Palma Making The Adjustments

CHARLESTON, SC - Look quickly at Alexander Palma's numbers so far this season in Charleston and it's easy to be not too impressed; he's hitting just .202 and hasn't even topped double digit extra-base hits yet either. However, his coaches caution anyone paying too much attention to his numbers this season and they like the adjustments he's made in recent months.

For the first few months of the season, Alexander Palma set the bar a little low for himself. He wanted to start out slow, and with time, start to play “his game”.

Being only 19 years old, he is the youngest member of this Charleston team but he’s showing that he shouldn’t be looked down on as inexperienced or untested. Just brought up this season to play Low-A ball he hasn’t had a lot of time to show who he is or what he can do, but the 6-foot outfielder is playing “his game” now and adjusting well.

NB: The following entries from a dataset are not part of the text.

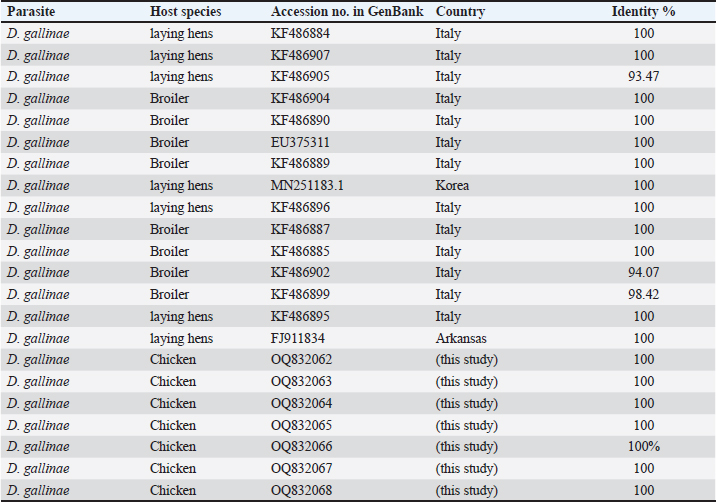Click the 94.07 identity value
The height and width of the screenshot is (502, 716).
(x=643, y=273)
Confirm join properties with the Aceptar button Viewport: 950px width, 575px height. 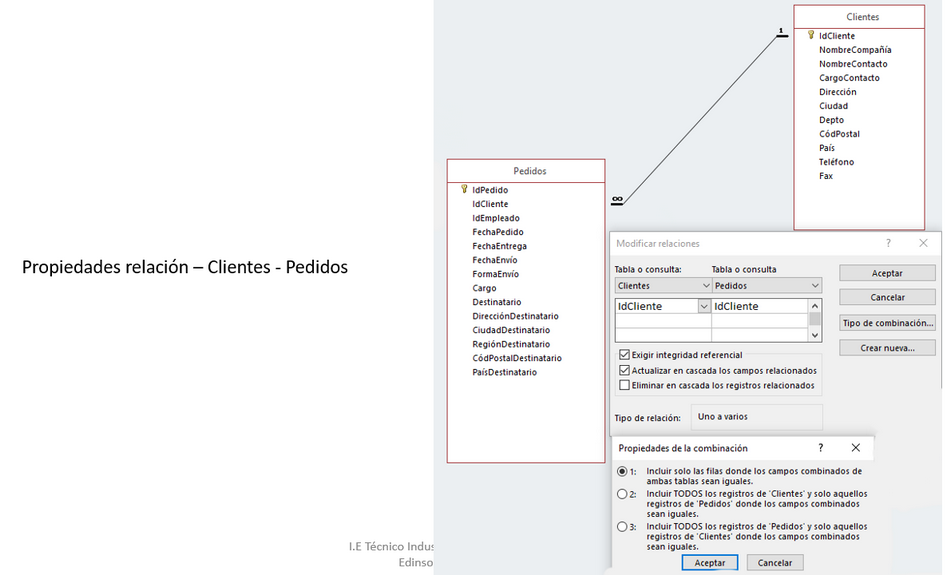[x=710, y=563]
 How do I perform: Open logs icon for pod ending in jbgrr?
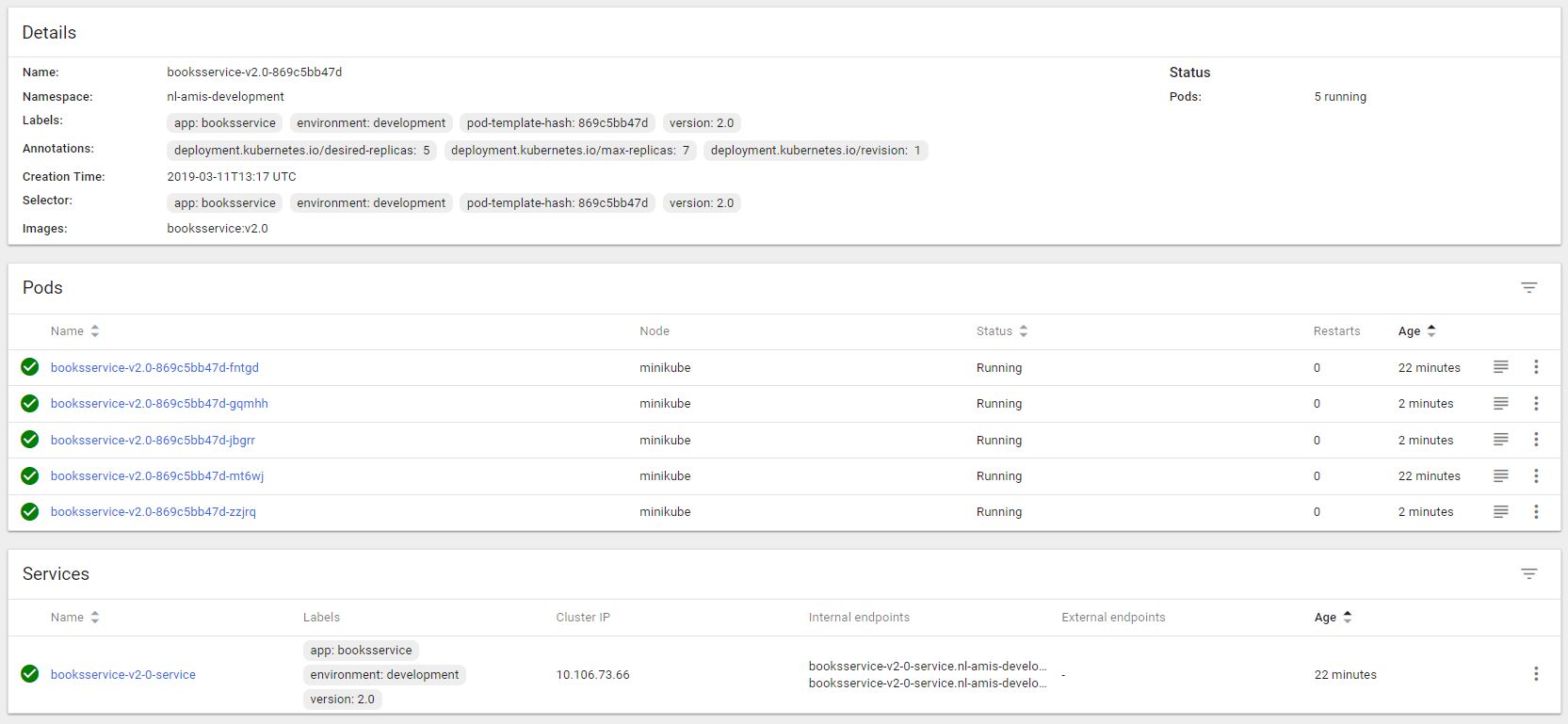(1500, 440)
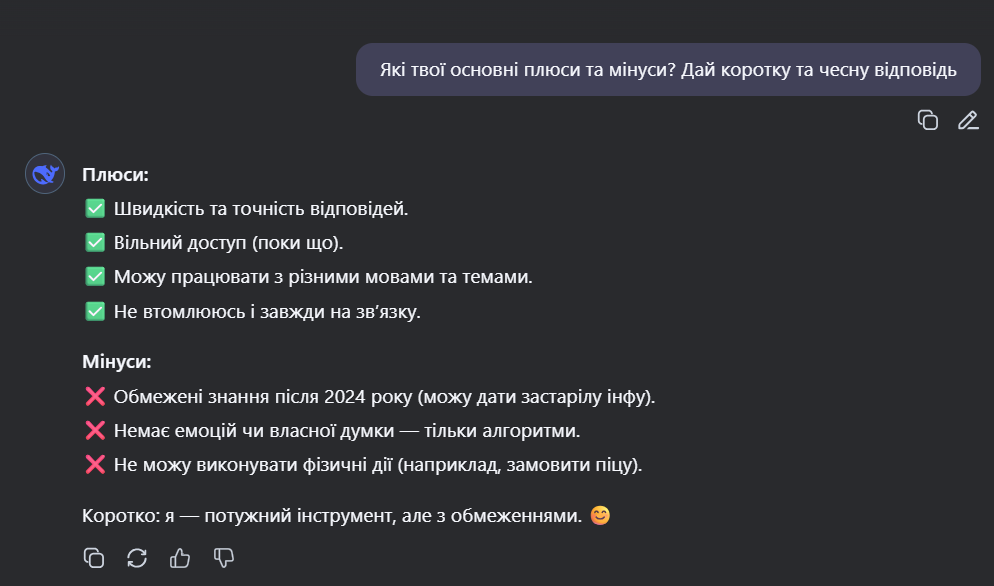
Task: Click the text "Не втомлююсь і завжди на зв'язку"
Action: [267, 311]
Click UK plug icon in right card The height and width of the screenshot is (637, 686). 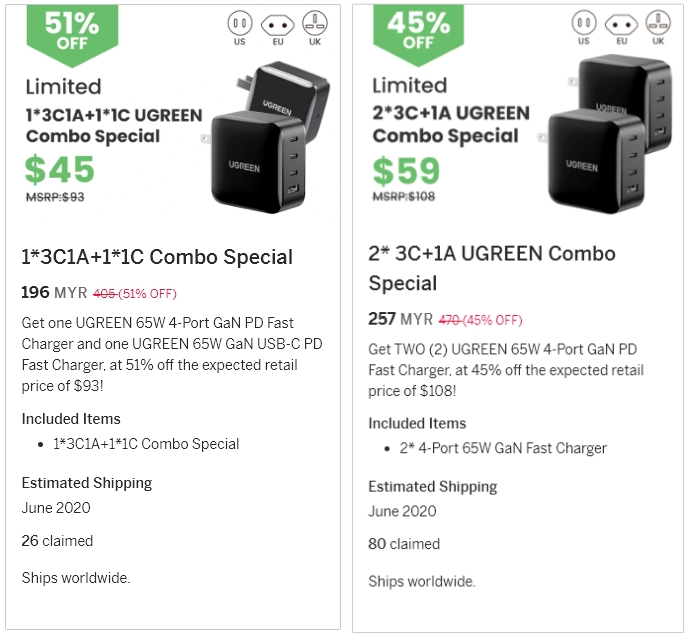(658, 22)
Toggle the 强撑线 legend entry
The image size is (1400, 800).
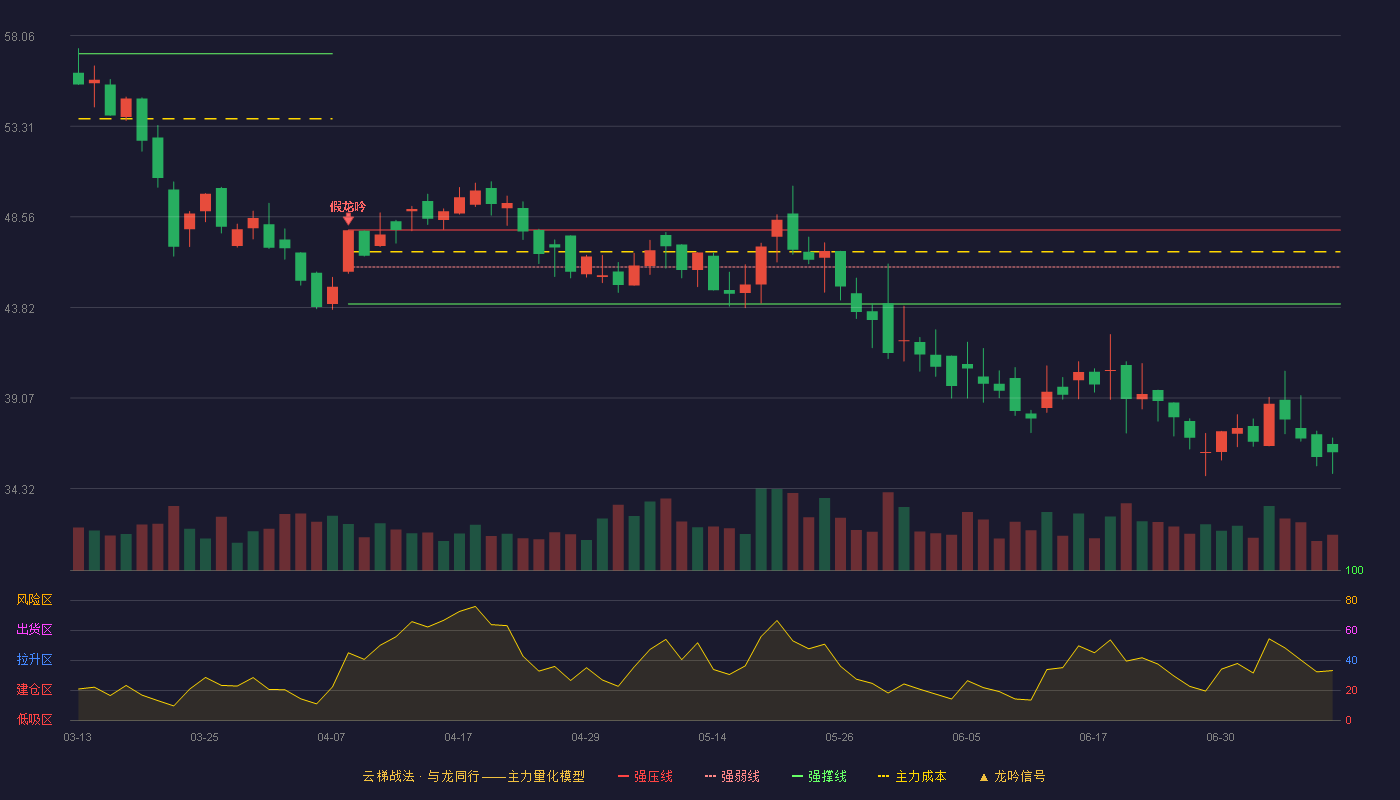point(819,776)
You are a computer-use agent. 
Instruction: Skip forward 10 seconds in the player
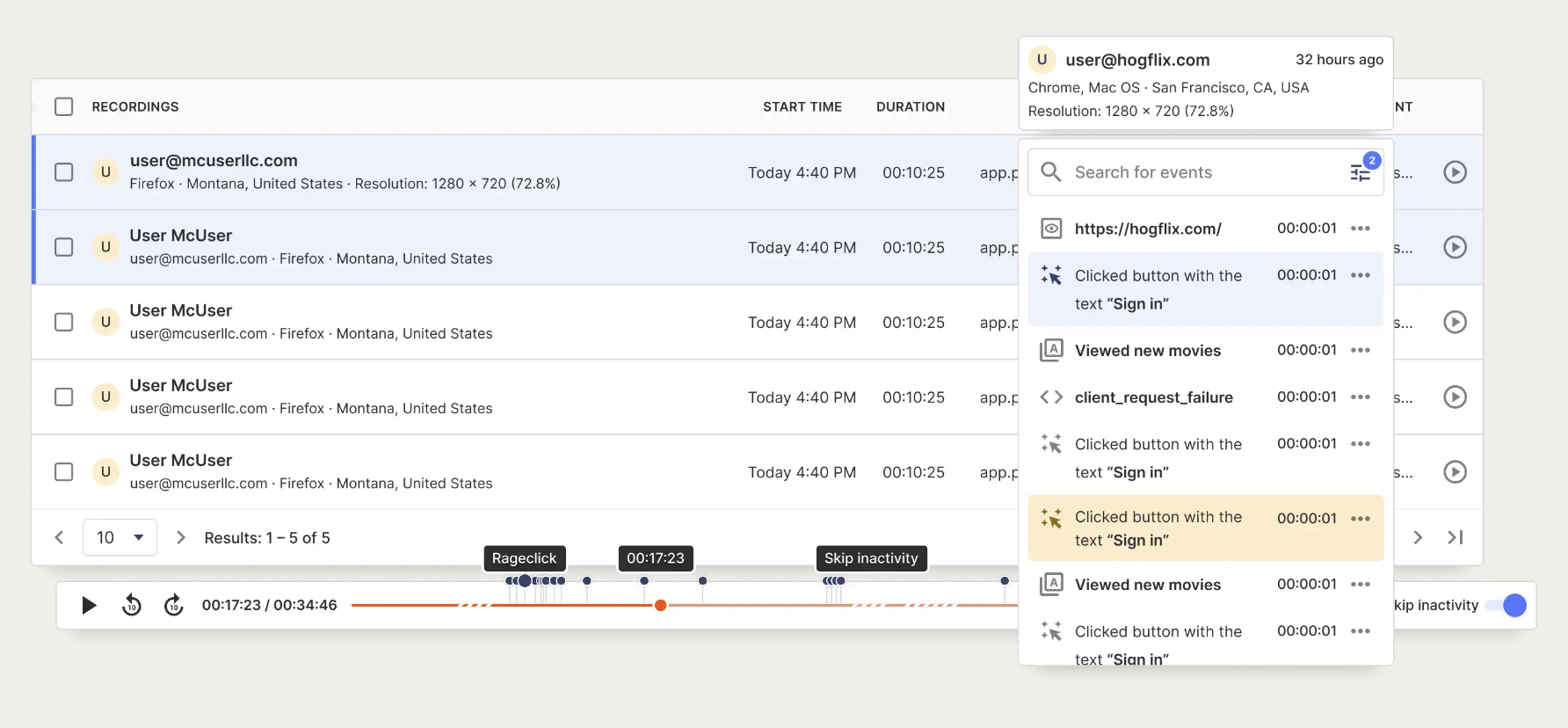(x=174, y=605)
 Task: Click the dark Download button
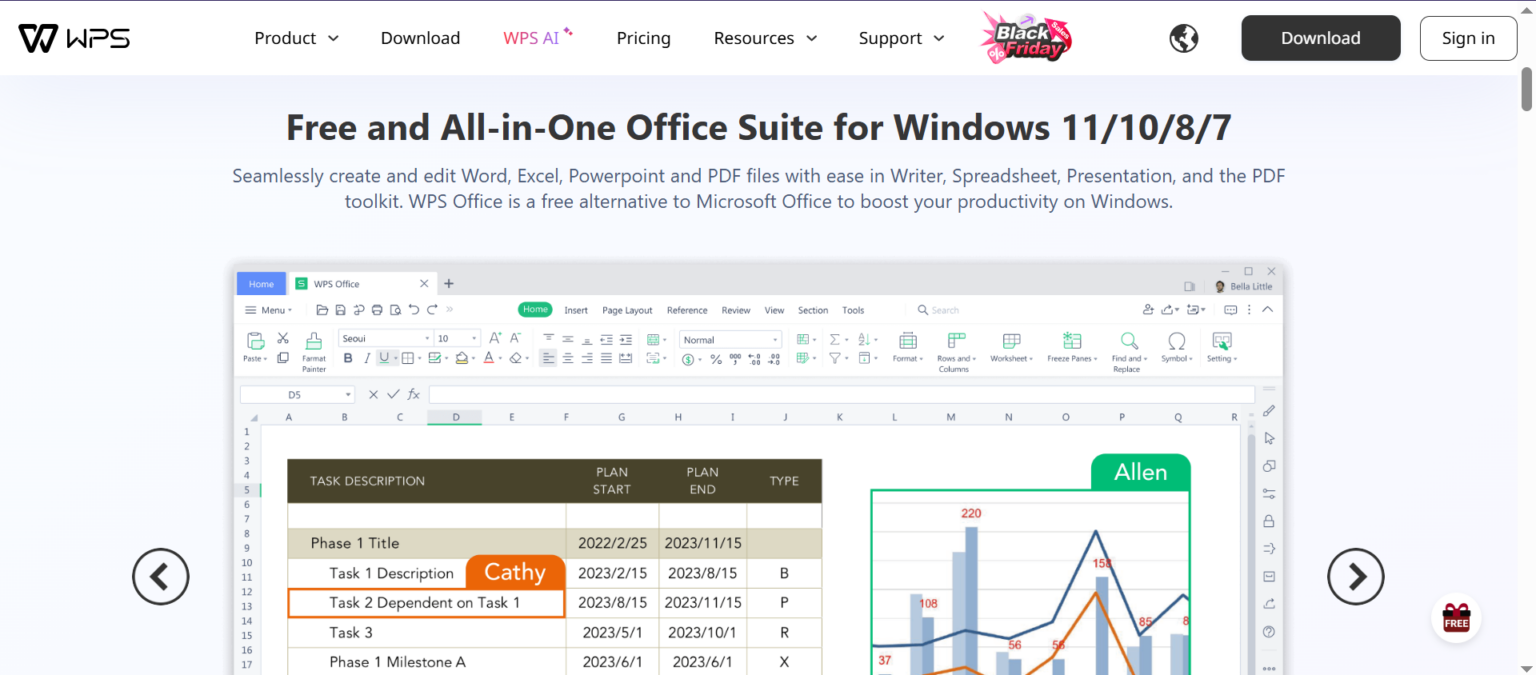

He’s had some bad luck at the plate this season too but the coaches aren’t worried about the numbers.

“It’s a tough environment here in Charleston and any player struggles at first, but the more he gets to the plate, the more aggressive he gets," Charleston hitting coach Greg Colbrun said. "He’s not backing down.

"He’s getting better steadily. He has good hand-eye-coordination and he only walked three times while in the GCL [last season]. He’s starting to recognize pitches better and getting a better idea of the strike zone."

Sometimes adjustments being made are not so in your face, sometimes the adjustments are more subtle and steady.

Palma is adjusting well to the schedule of a long season, the first time he's ever had to endure so many games in one year. Charleston manager Luis Dorante seems to think the biggest adjustment for him [and most of the team] is the mental part of the game.

"A lot of our guys are struggling with their mental game and that’s something that we try and attack, and be able to get ready for the next day and be prepared fully," Dorante said. "We try not to worry about it too much and not let it affect the game. You have to trust your abilities to hit the ball and be a good player.”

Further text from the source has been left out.